The New Hanover County Board of Education voted 4-2 to dissolve the Equity, Diversity, and Inclusion (EDI) Committee at their December board meeting.

The EDI committee met earlier this week to discuss the future of their work. Committee chair Republican Melissa Mason opened the 90-minute conversation looking for feedback from the group.

“What I really wanted to do was sit down and get your recommendations, get your concerns, get your thoughts so that I could bring them to the board.” Mason continued, “I will still share your ideas as your ideas because this is your committee not just me.”

Fellow committee member and board member, Democrat Hugh McManus, accused Mason of becoming the chair of the EDI committee just to destroy it. “You were placed there to implode EDI and you knew that from the beginning,” McManus said. He then called for Mason to resign as the chair of the committee, which she did not do.

Mason signed an “Education Over Indoctrination Pledge”, during her campaign that states she will “Remove 100% of CRT, SEL, EDI, and Woke Indoctrination from the curriculum and administration.”

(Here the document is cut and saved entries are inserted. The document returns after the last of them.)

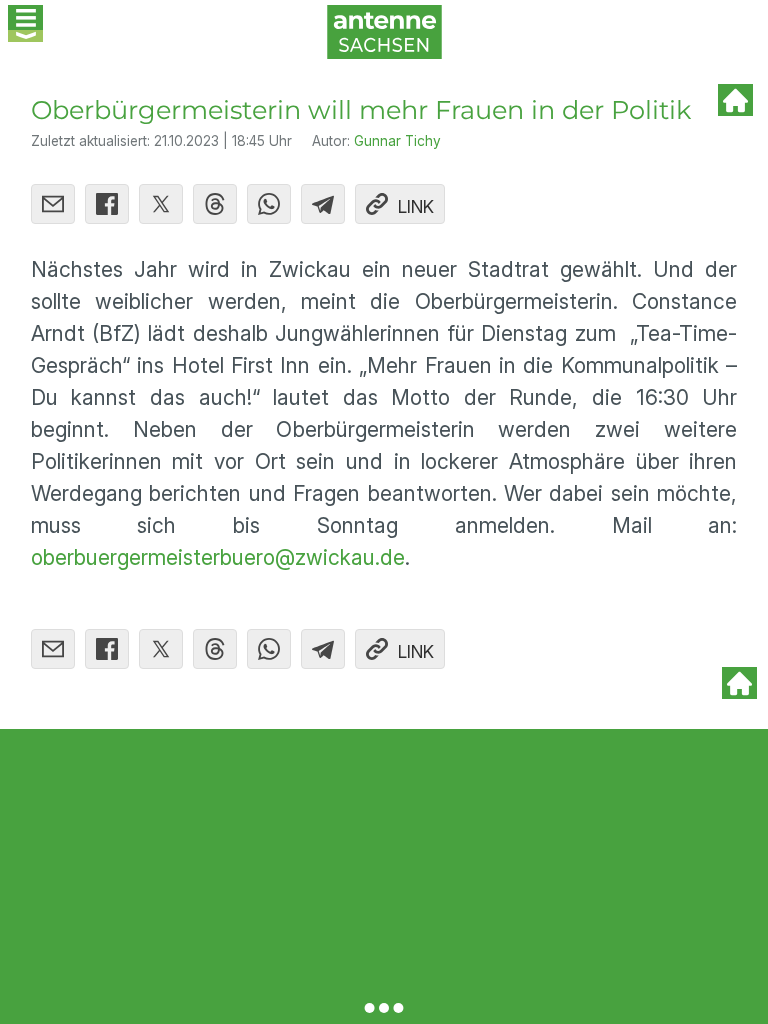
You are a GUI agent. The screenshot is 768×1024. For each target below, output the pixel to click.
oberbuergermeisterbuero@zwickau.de (218, 557)
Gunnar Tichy (397, 141)
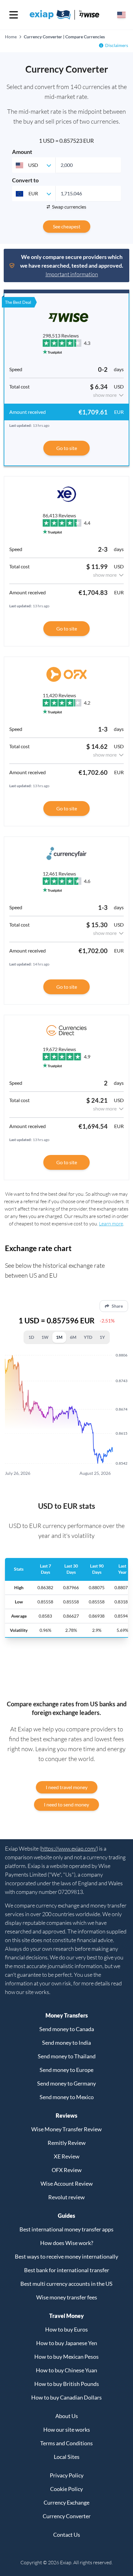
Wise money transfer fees (66, 2297)
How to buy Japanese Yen (66, 2343)
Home (11, 36)
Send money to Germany (66, 2083)
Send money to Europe (66, 2069)
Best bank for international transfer (66, 2270)
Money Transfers (66, 2015)
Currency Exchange (66, 2502)
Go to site (66, 448)
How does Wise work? (66, 2242)
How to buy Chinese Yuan (66, 2370)
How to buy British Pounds (66, 2383)
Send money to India (66, 2042)
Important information (71, 274)
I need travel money (67, 1787)
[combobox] (33, 165)
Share (117, 1306)
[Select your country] (121, 15)
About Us (66, 2416)
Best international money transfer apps (66, 2229)
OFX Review (67, 2169)
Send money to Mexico (67, 2097)
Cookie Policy (66, 2488)
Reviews (66, 2115)
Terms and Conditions (66, 2443)
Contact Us (66, 2534)
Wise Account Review (67, 2183)
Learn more (111, 1223)
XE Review (66, 2156)
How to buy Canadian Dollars (66, 2397)
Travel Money (66, 2315)
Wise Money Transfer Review (66, 2129)
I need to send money (66, 1804)
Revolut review (66, 2197)
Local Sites (66, 2456)
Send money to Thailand (67, 2056)
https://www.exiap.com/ (69, 1848)
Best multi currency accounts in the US (66, 2283)
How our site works (66, 2429)
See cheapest (66, 226)
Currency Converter (67, 2516)
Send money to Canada (66, 2029)
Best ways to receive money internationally (66, 2256)
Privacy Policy (67, 2475)
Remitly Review (67, 2142)
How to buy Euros (66, 2329)
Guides (66, 2215)
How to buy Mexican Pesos (66, 2356)
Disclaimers (116, 45)
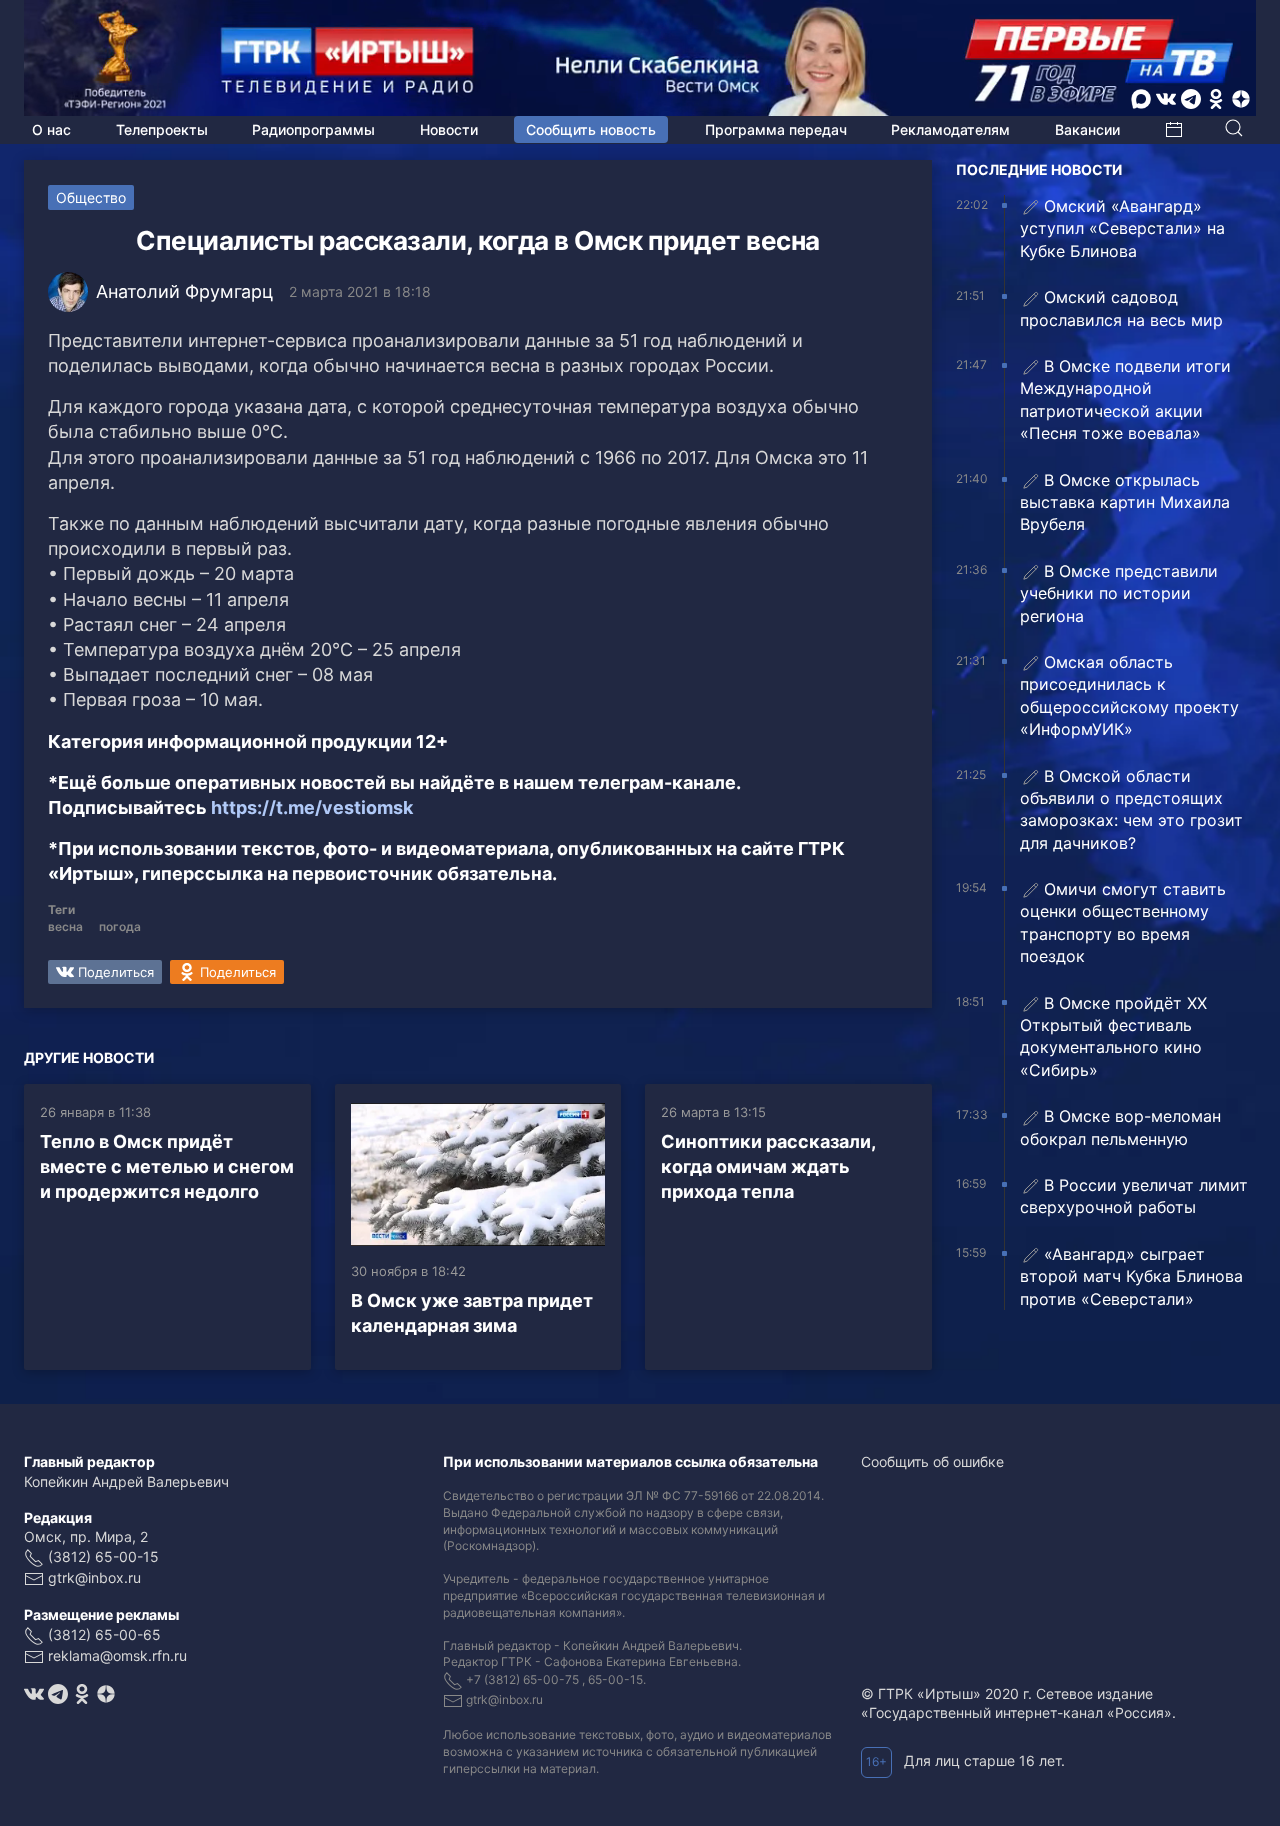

Education Over Indoctrination Pledge. Source: melissaforeducation.com

Board member Pat Bradford, a Republican, summarized the meeting with disappointment, stating, “I came, and I saw, I was very disappointed. I was appalled. I saw no appreciation of diversity of thought, I saw no inclusion, I saw a great deal of hate.” she continued, “After what I saw and heard last night, I am not in favor of continuing this committee I will vote to disband it.”

After motioning to disband the committee effective January 1st, 2024, Melissa Mason expressed sentiments similar to her colleagues. She remarked, “I did not feel respected despite that I sat, and I listened, and I took notes. I did what I’ve been doing for the past year.”

Mason justified the dissolving of the committee by highlighting that the essential work of EDI is already being addressed by the district’s committees focused on exceptional children and academically or intelligently gifted individuals. Additionally, she pointed out existing support systems for multilingual learners and military families within the district. Mason emphasized that the committee’s efforts were duplicative, as the outlined duties of the district already encompassed the work being undertaken by the now-disbanded committee.

In September, the board narrowly voted to temporarily limit access to the book Stamped after parent concerns that it is educationally unsuitable as a nonfiction, pervasively vulgar, or inappropriate to the age, maturity, or grade level of the students. The book is going through existing school district protocols that had been circumvented.